--- begin ---
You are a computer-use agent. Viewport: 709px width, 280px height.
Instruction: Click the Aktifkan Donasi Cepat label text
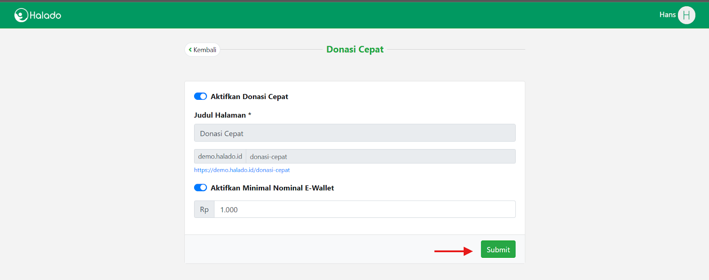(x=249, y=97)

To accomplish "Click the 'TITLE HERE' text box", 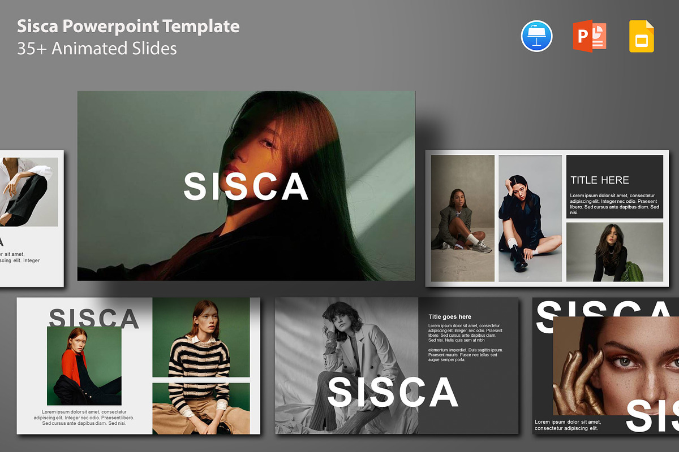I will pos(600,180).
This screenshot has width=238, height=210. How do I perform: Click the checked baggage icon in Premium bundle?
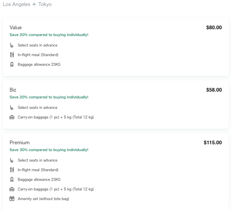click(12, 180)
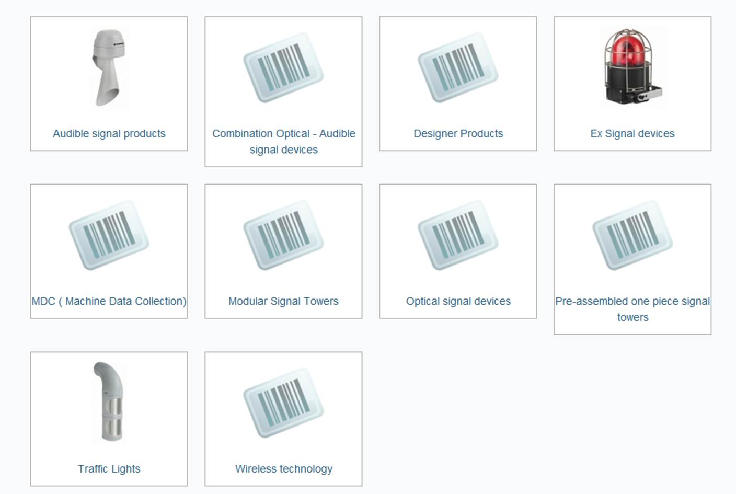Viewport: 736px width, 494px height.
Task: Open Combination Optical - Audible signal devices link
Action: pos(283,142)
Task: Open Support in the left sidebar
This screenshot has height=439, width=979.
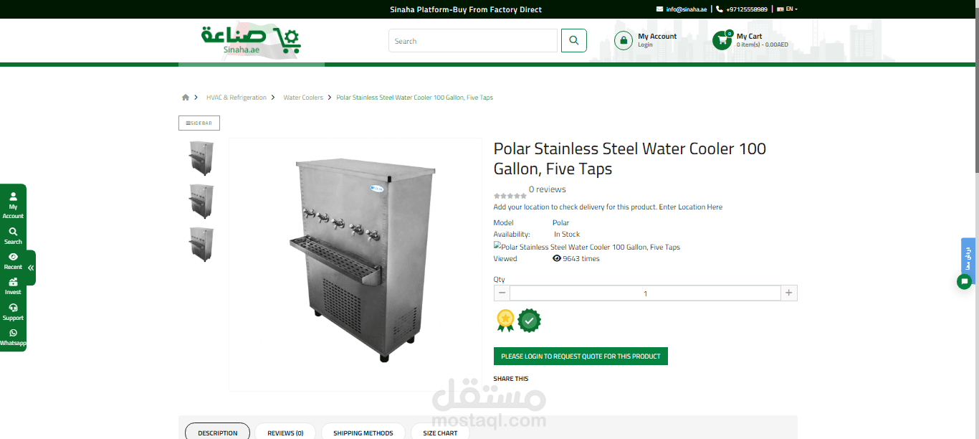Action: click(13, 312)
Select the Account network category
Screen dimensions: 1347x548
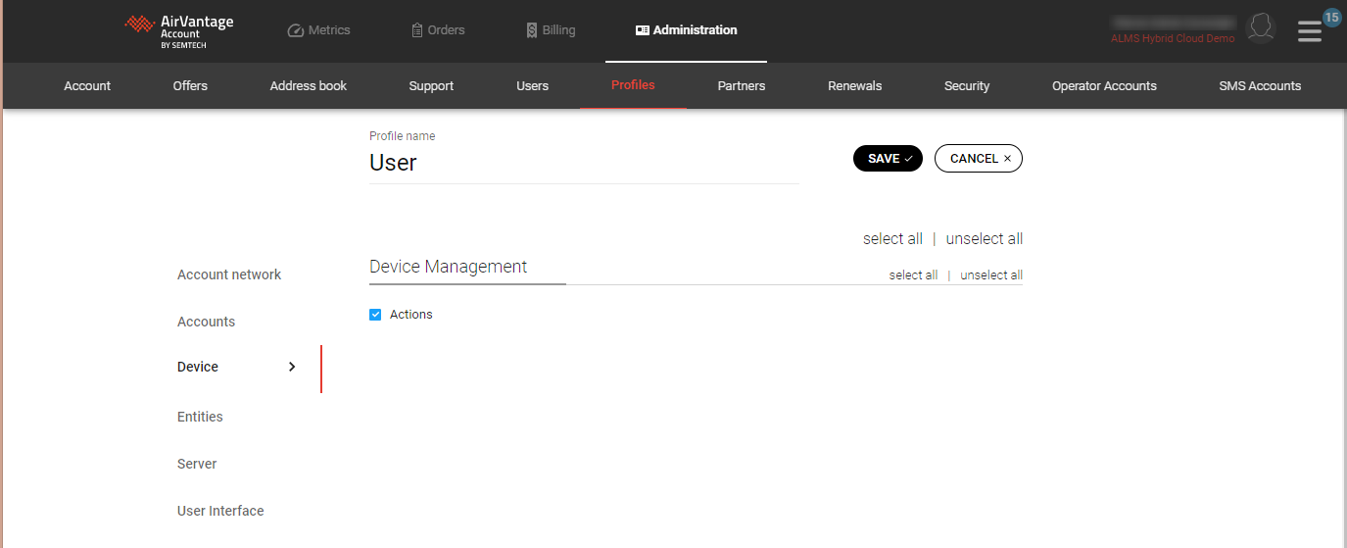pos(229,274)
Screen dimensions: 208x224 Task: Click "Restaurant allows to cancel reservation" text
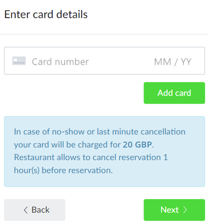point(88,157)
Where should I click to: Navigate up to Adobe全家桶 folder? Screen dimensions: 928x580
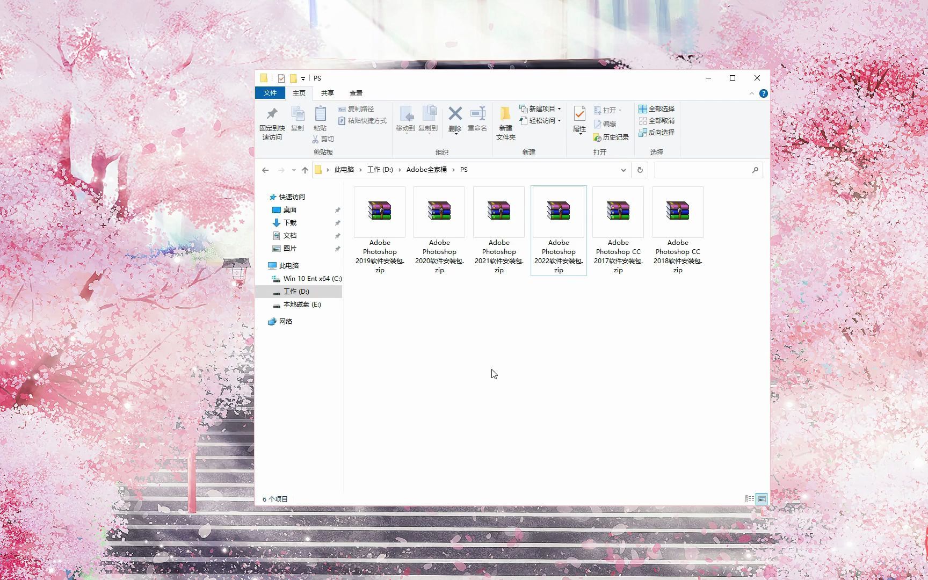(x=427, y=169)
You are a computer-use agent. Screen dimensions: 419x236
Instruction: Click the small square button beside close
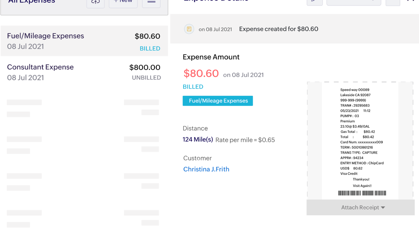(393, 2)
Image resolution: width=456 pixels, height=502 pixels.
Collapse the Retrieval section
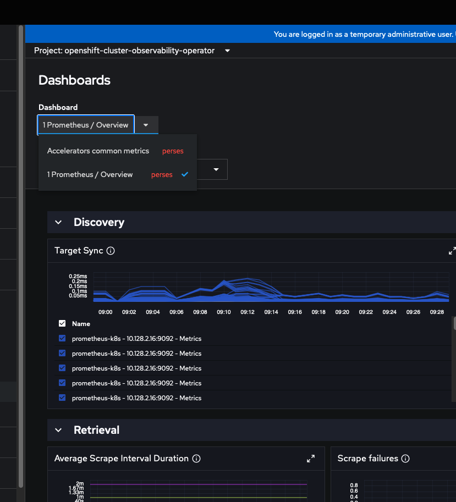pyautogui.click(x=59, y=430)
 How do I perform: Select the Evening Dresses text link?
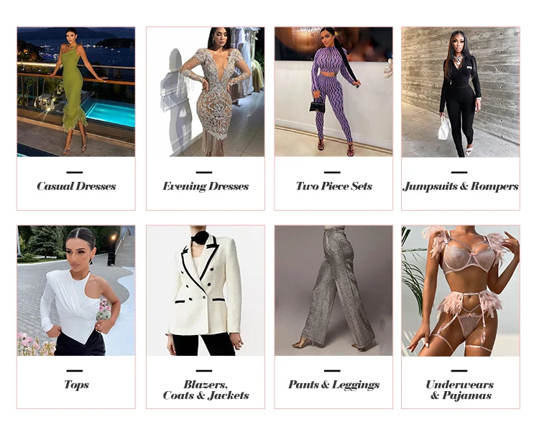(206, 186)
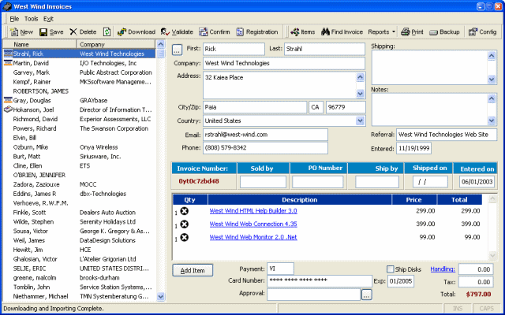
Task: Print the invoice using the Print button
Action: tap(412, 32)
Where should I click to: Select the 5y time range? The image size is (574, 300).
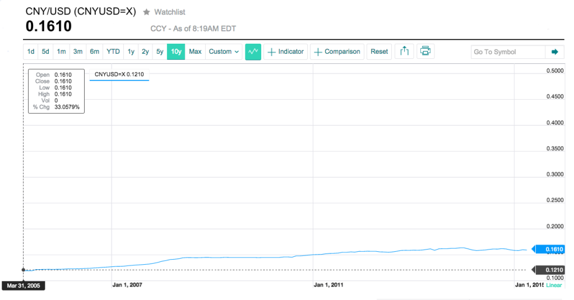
--- end ---
--- begin ---
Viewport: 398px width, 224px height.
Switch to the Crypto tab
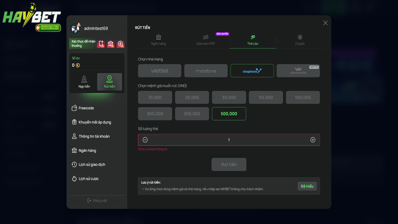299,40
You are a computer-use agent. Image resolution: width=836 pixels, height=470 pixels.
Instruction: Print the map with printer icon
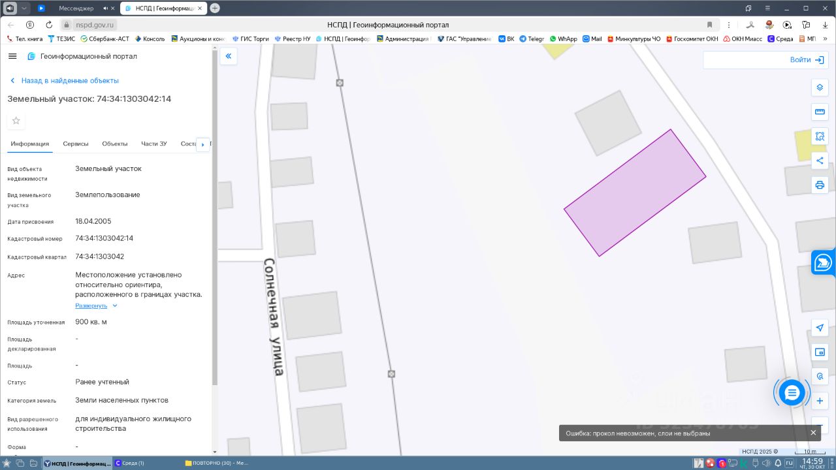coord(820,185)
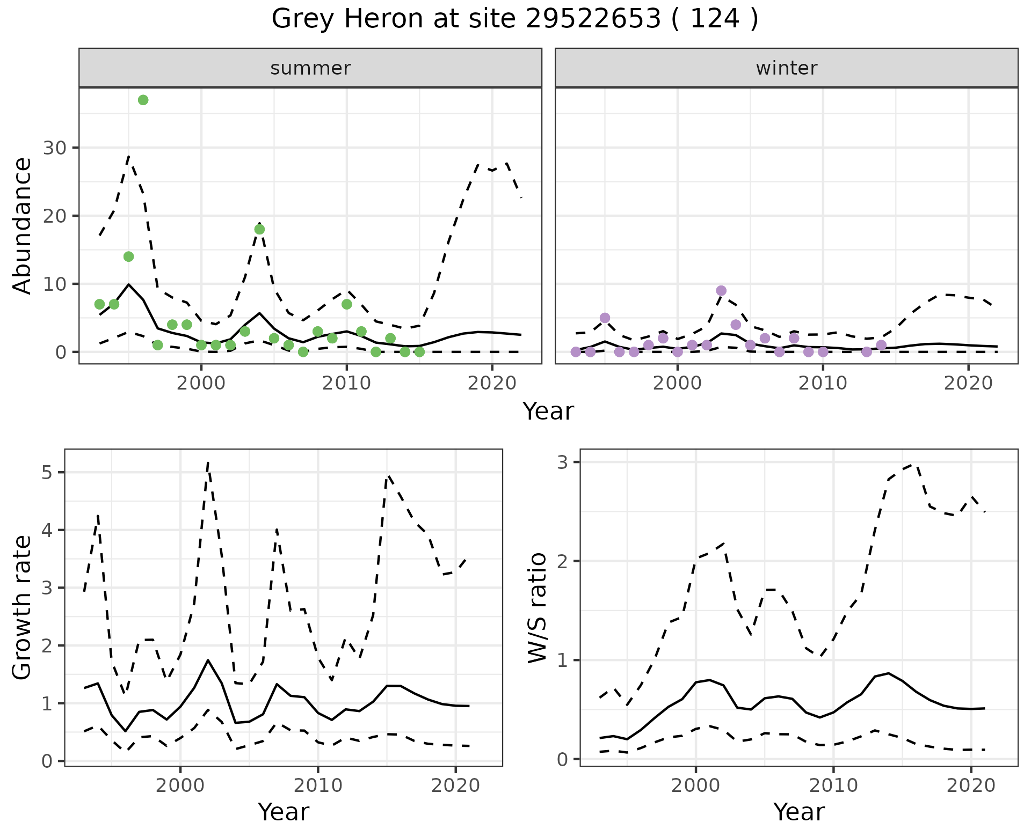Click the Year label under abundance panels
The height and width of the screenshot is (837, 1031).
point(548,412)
--- end ---
▶ **Task details**
Repeat the listing word for word, starting with the line that contains "Viewport: 398px width, 224px height." and ending with the line that contains "point(548,412)", both lines included. Leave out the pictures.

▶ **Answer to the task**
Viewport: 398px width, 224px height.
Switch to the Crypto tab
299,40
You are a computer-use agent. Image resolution: width=836 pixels, height=470 pixels.
Instruction: Print the map with printer icon
coord(820,185)
Click the Year label under abundance panels
The height and width of the screenshot is (837, 1031).
point(548,412)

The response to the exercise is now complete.